▸ Exercício A
Transcreva literalmente a parte do texto sobre Nietzsche que vai de "Quando Nietzsche traça" até "nossa vontade livre.", incluindo este último trecho.
▸ Exercício B
No texto sobre Nietzsche, a quem é atribuído o nome de concupiscência para os desejos inconscientes do homem?
▸ Exercício C
Traduza, por favor, para o inglês a seguinte frase do texto sobre Nietzsche: "Tédio esse que existe tanto para o niilismo negativo quanto para Santo Tomás."

▸ Trecho do documento
________________________________________

XV. "Fazes o Que Te Apetece"

4 0 0
                                    

Quando Nietzsche traça o caminho do super-homem nas linhas "faça o que te apetece, mas saiba muito bem o que te apetece" na tentativa de alternativa ao Cristianismo, ele sem querer cai mais perto da moral cristã do que ele imagina, mesmo que ele troque "santidade" por "super-homem", e por mais liberal que possa parecer sua citação. Explico:

Para além dos desejos inconscientes do homem (como o que é chamado de concupiscência por S. Agostinho), para além do instinto animal natural, existe em nós o desejo inconsciente e involuntário para um certo tipo de conhecimento que nos tire do tédio da vida. Tédio esse que existe tanto para o niilismo negativo quanto para Santo Tomás.

Na sentença "mas saiba o que te apetece", Nietzsche faz um apelo ao saber exato de nosso desejo, para que ele não se confunda com algo de externo a nós, mas parta inteira e somente da nossa vontade livre.

________________________________________

▸ Conjunto de dados

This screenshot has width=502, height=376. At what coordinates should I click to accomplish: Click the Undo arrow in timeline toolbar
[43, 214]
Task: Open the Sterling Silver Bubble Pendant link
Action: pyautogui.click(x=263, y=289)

________________________________________

▸ Resposta esperada A
Quando Nietzsche traça o caminho do super-homem nas linhas "faça o que te apetece, mas saiba muito bem o que te apetece" na tentativa de alternativa ao Cristianismo, ele sem querer cai mais perto da moral cristã do que ele imagina, mesmo que ele troque "santidade" por "super-homem", e por mais liberal que possa parecer sua citação. Explico:

Para além dos desejos inconscientes do homem (como o que é chamado de concupiscência por S. Agostinho), para além do instinto animal natural, existe em nós o desejo inconsciente e involuntário para um certo tipo de conhecimento que nos tire do tédio da vida. Tédio esse que existe tanto para o niilismo negativo quanto para Santo Tomás.

Na sentença "mas saiba o que te apetece", Nietzsche faz um apelo ao saber exato de nosso desejo, para que ele não se confunda com algo de externo a nós, mas parta inteira e somente da nossa vontade livre.

▸ Resposta esperada B
A S. Agostinho.

▸ Resposta esperada C
This tedium exists both for negative nihilism and for Saint Thomas.